Mourão ressaltou que o crédito proposto “não é favor do Estado, mas instrumento de recomposição da capacidade produtiva e da renda agrícola”.
“Cada real investido nesse crédito retorna multiplicado em alimentos, exportações e estabilidade social. A agricultura não é o problema — é a solução para a recuperação econômica e moral de vastas regiões do Brasil.”
Autor do projeto defende reparação ao produtor
O senador Mecias de Jesus (Republicanos-RR), autor do projeto, lembrou que a proposta surgiu após o veto presidencial ao PL 397/2024, que prorrogava dívidas de produtores afetados por desastres climáticos.
“Em 2024, apresentei o Projeto de Lei nº 397, que prorrogava as dívidas dos produtores rurais afetados por eventos climáticos. O Congresso aprovou o texto em regime de urgência, mas o presidente Lula vetou integralmente a proposta, que não concedia anistia a ninguém — apenas prorrogava as dívidas dos pequenos e médios produtores que tiveram prejuízos e não tinham condições de quitar seus compromissos.”

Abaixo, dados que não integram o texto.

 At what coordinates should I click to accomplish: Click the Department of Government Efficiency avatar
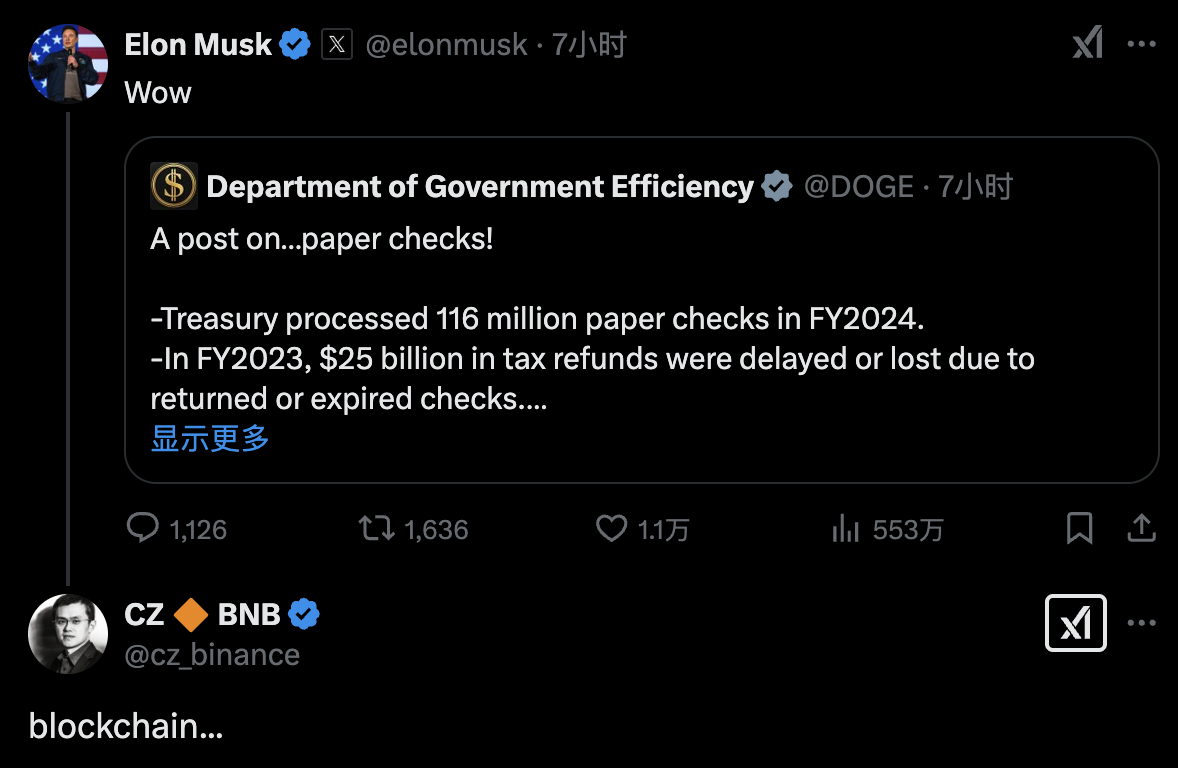tap(174, 186)
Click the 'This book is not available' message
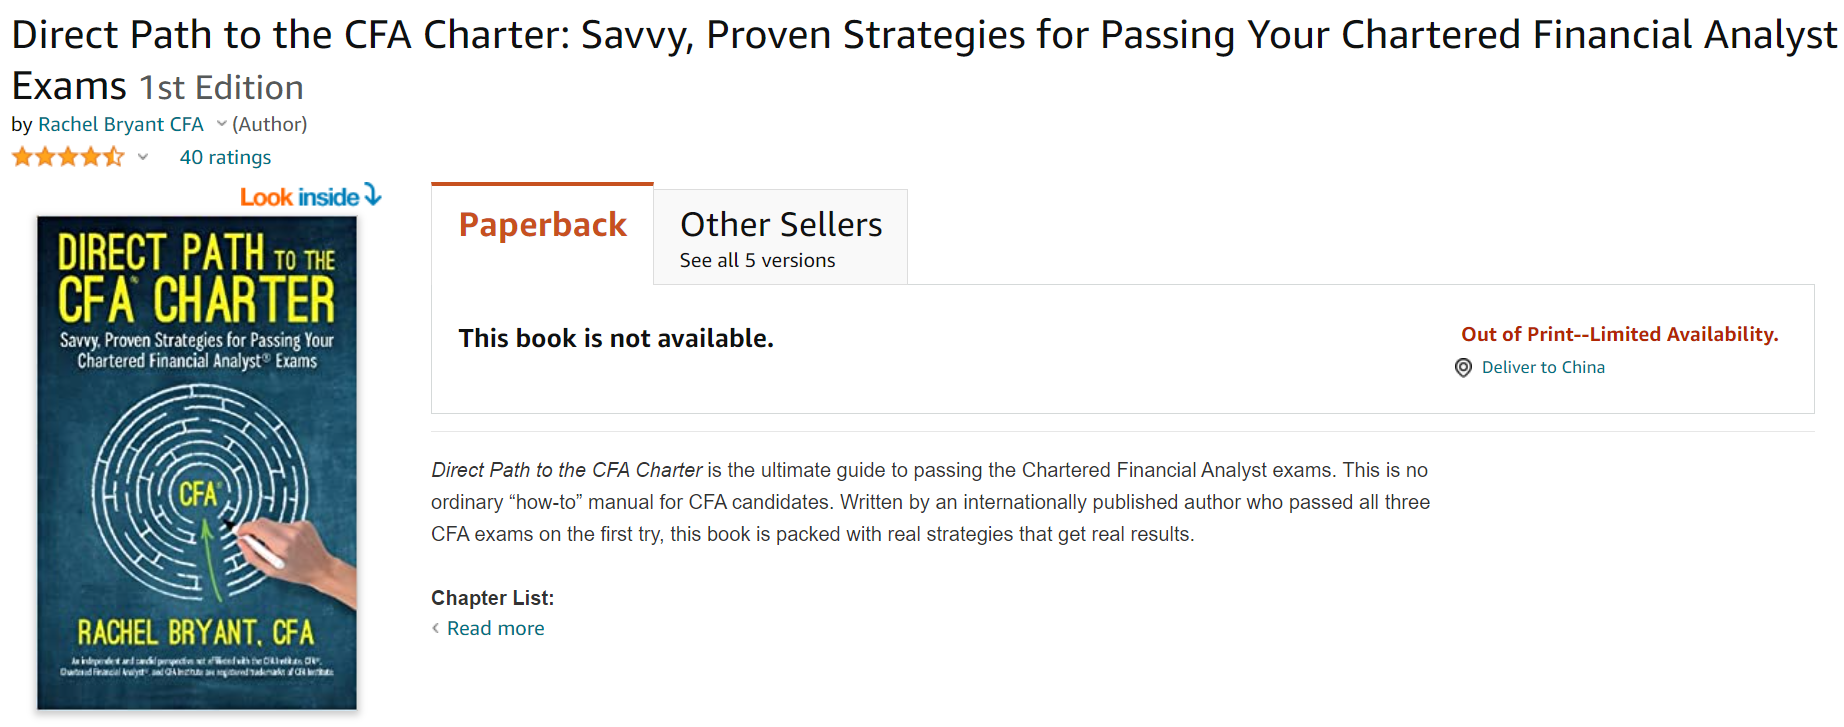The height and width of the screenshot is (727, 1844). click(x=616, y=338)
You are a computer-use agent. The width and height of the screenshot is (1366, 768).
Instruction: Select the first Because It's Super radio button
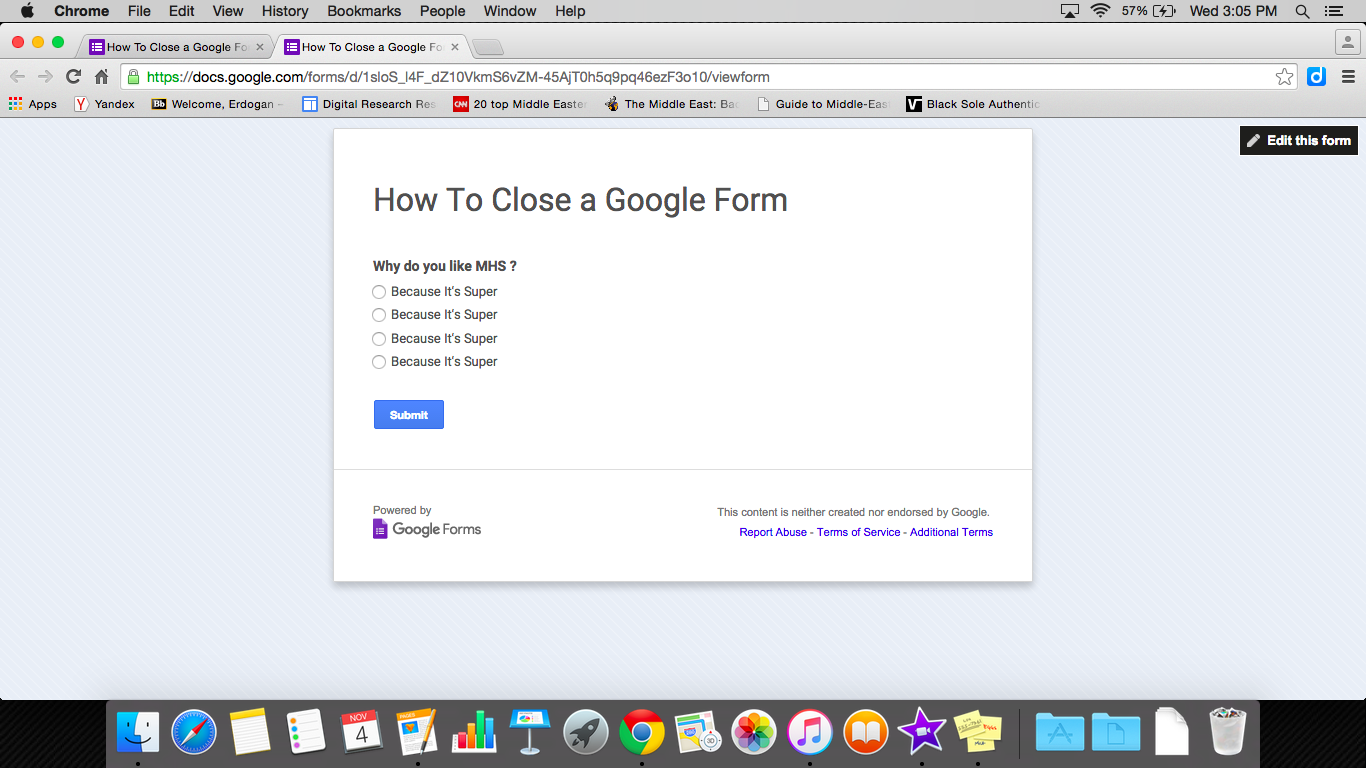[x=379, y=291]
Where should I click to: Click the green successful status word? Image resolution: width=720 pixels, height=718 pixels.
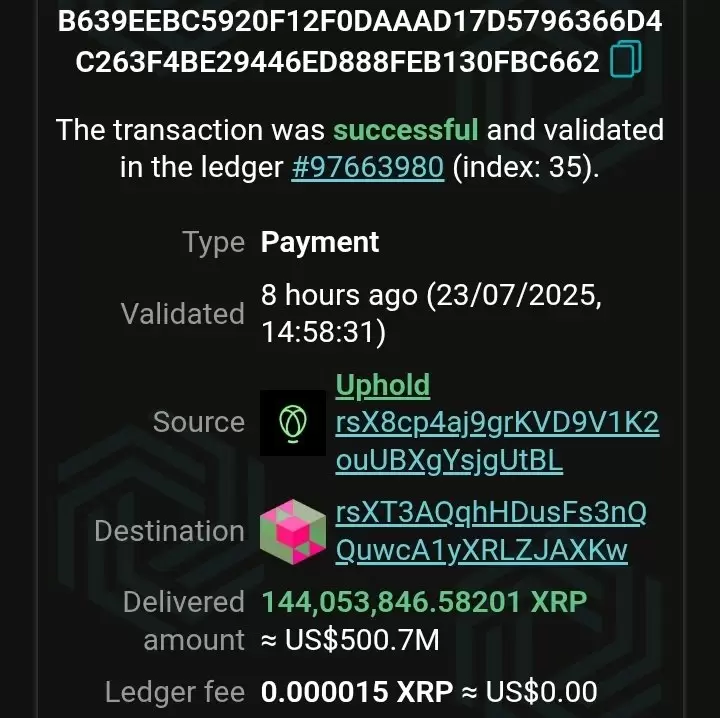click(x=405, y=129)
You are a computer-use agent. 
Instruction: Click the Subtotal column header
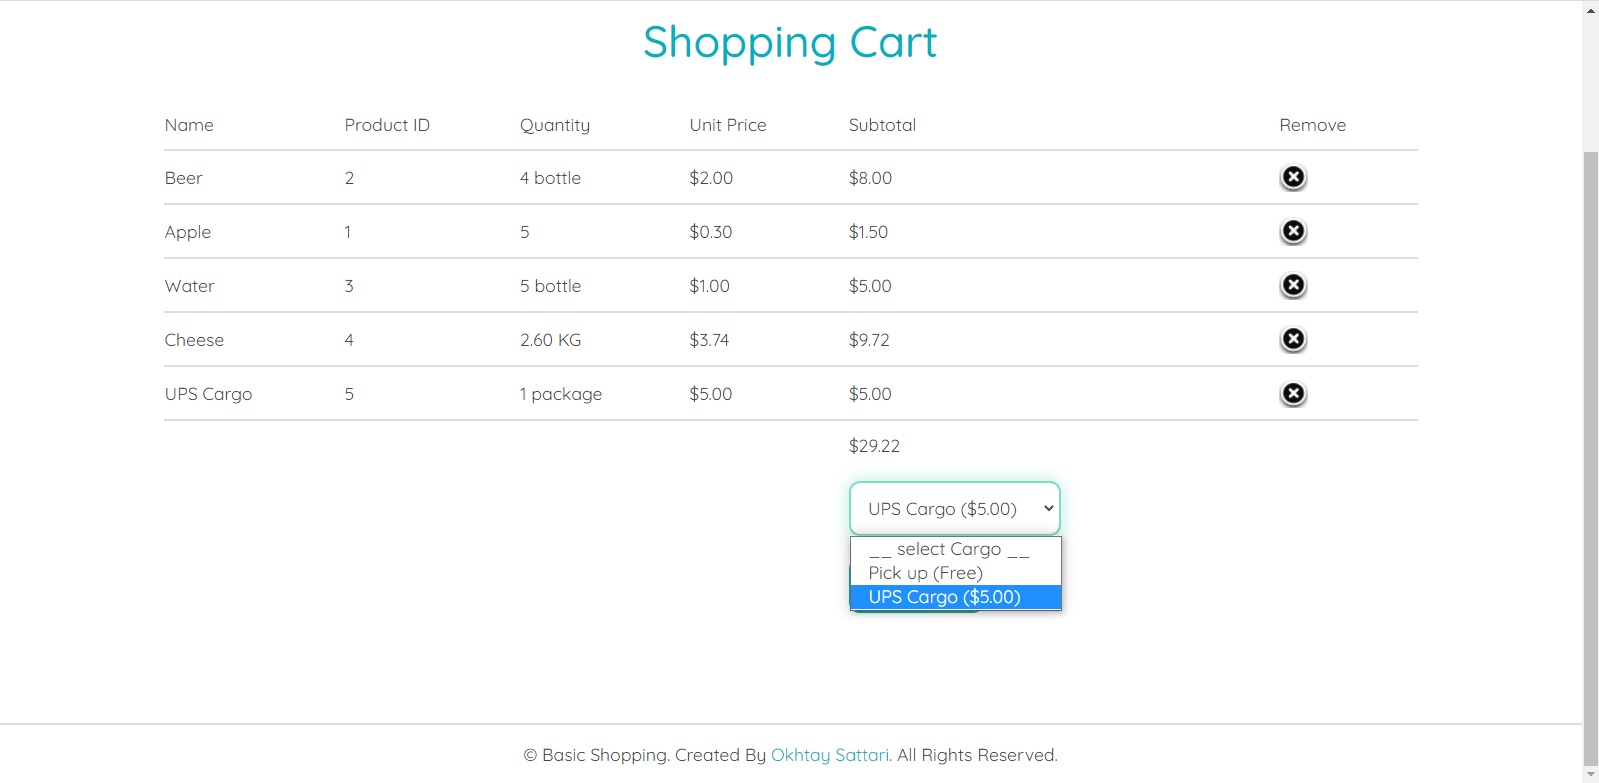coord(882,125)
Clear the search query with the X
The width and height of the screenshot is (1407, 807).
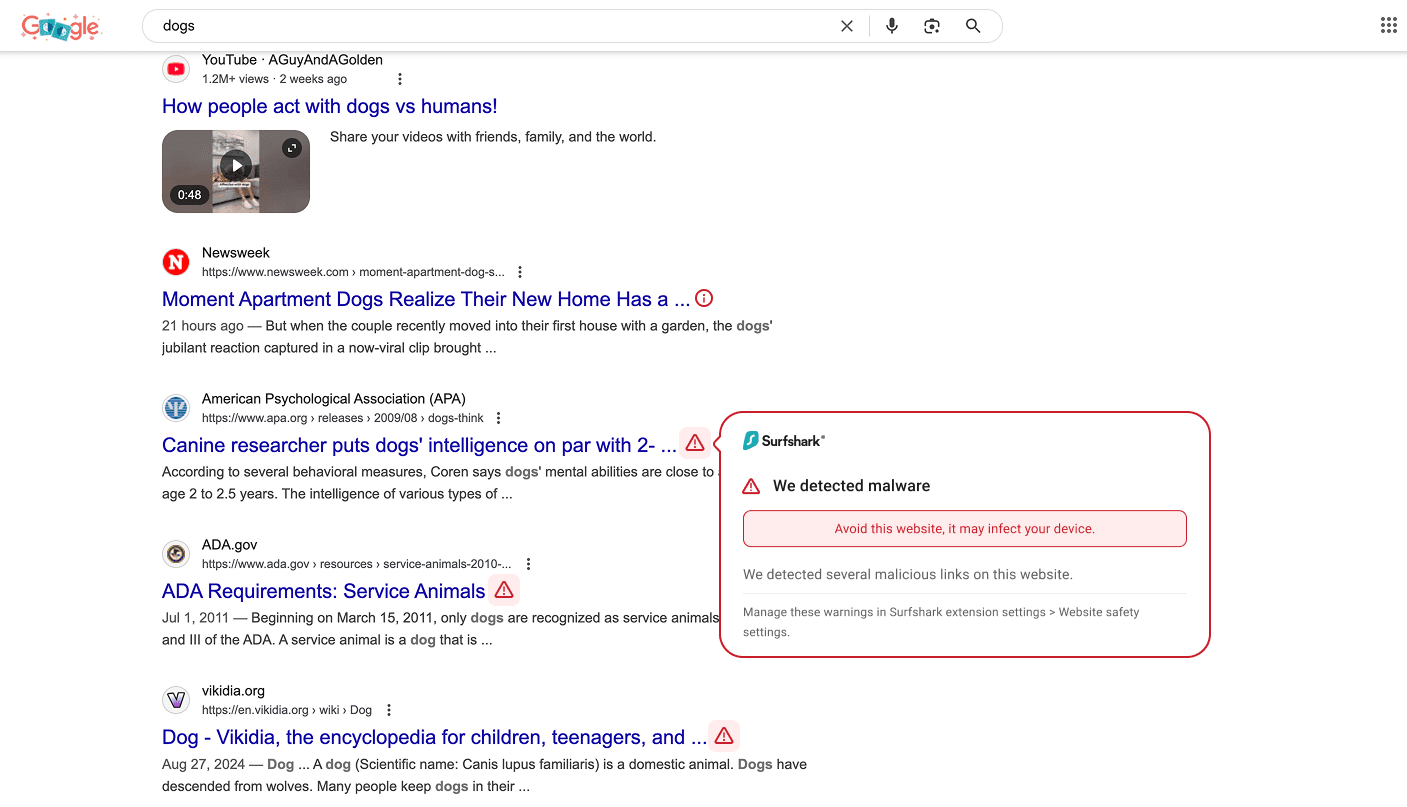tap(847, 26)
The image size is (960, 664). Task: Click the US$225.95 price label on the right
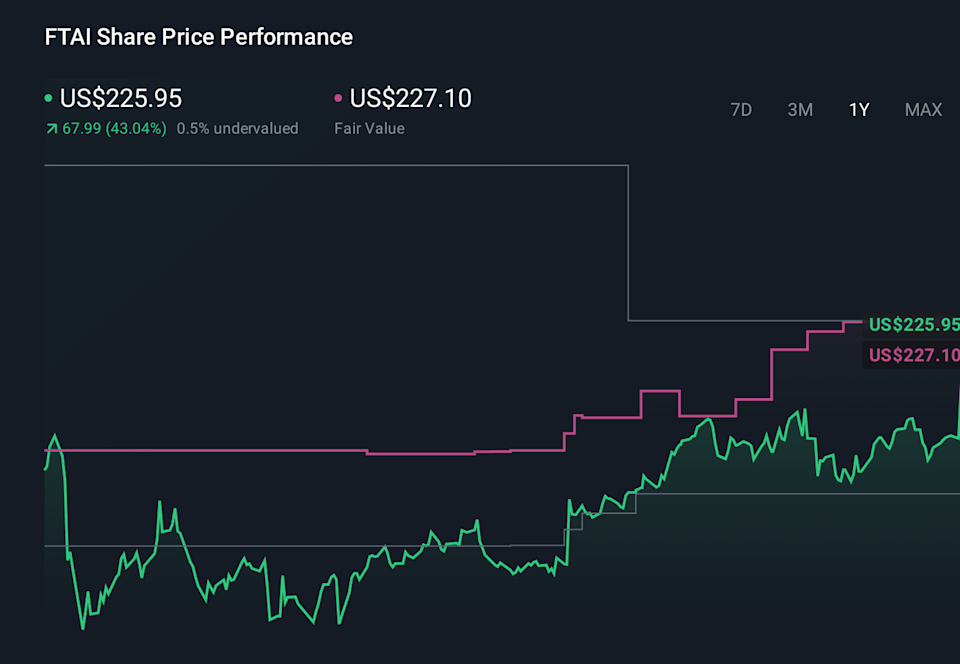(913, 324)
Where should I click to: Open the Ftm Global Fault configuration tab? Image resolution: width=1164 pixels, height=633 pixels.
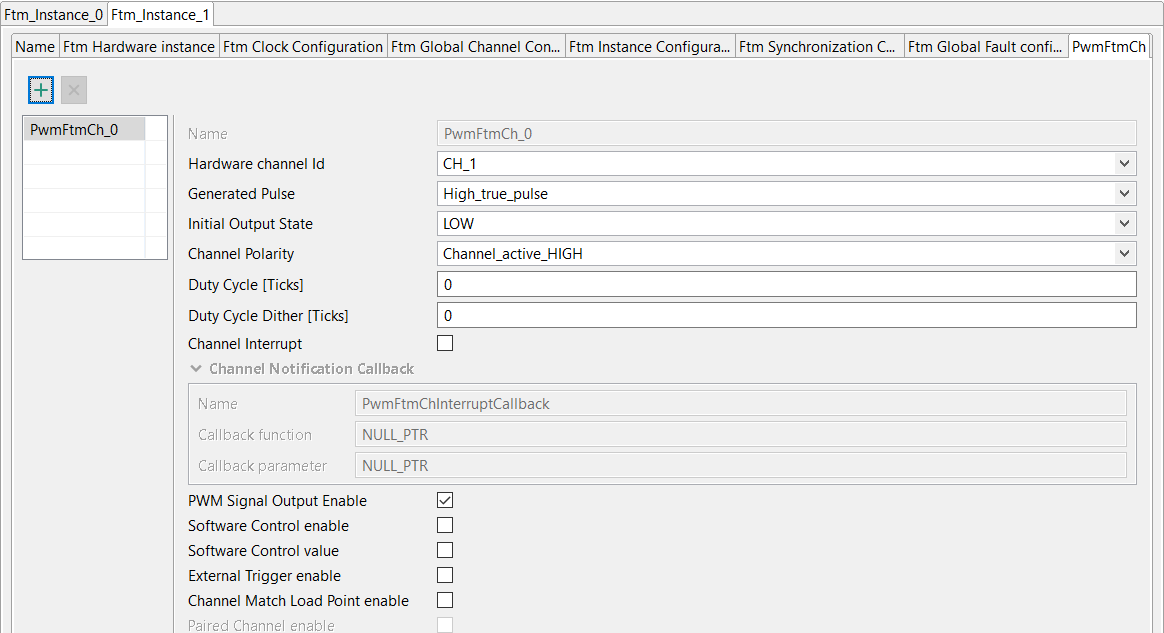[984, 46]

Segundo o parlamentar, a ideia do crédito emergencial surgiu como alternativa para ajudar produtores endividados e inadimplentes, especialmente os que tiveram indenizações negadas por critérios excessivos das seguradoras.
“As intempéries climáticas não são responsabilidade do produtor. Ninguém planta errado esperando perder a lavoura para receber seguro. O problema é que, muitas vezes, as seguradoras fazem de tudo para não pagar.”
Participação
A audiência contou com representantes da CNA, CNseg, Ministério da Agricultura, Superintendência de Seguros Privados (Susep), Ministério da Fazenda, Federação Nacional de Seguros Gerais (Fenseg), Associação Brasileira dos Criadores de Zebu (ABCZ), Sociedade Rural Brasileira (SRB) e Aprosoja Brasil.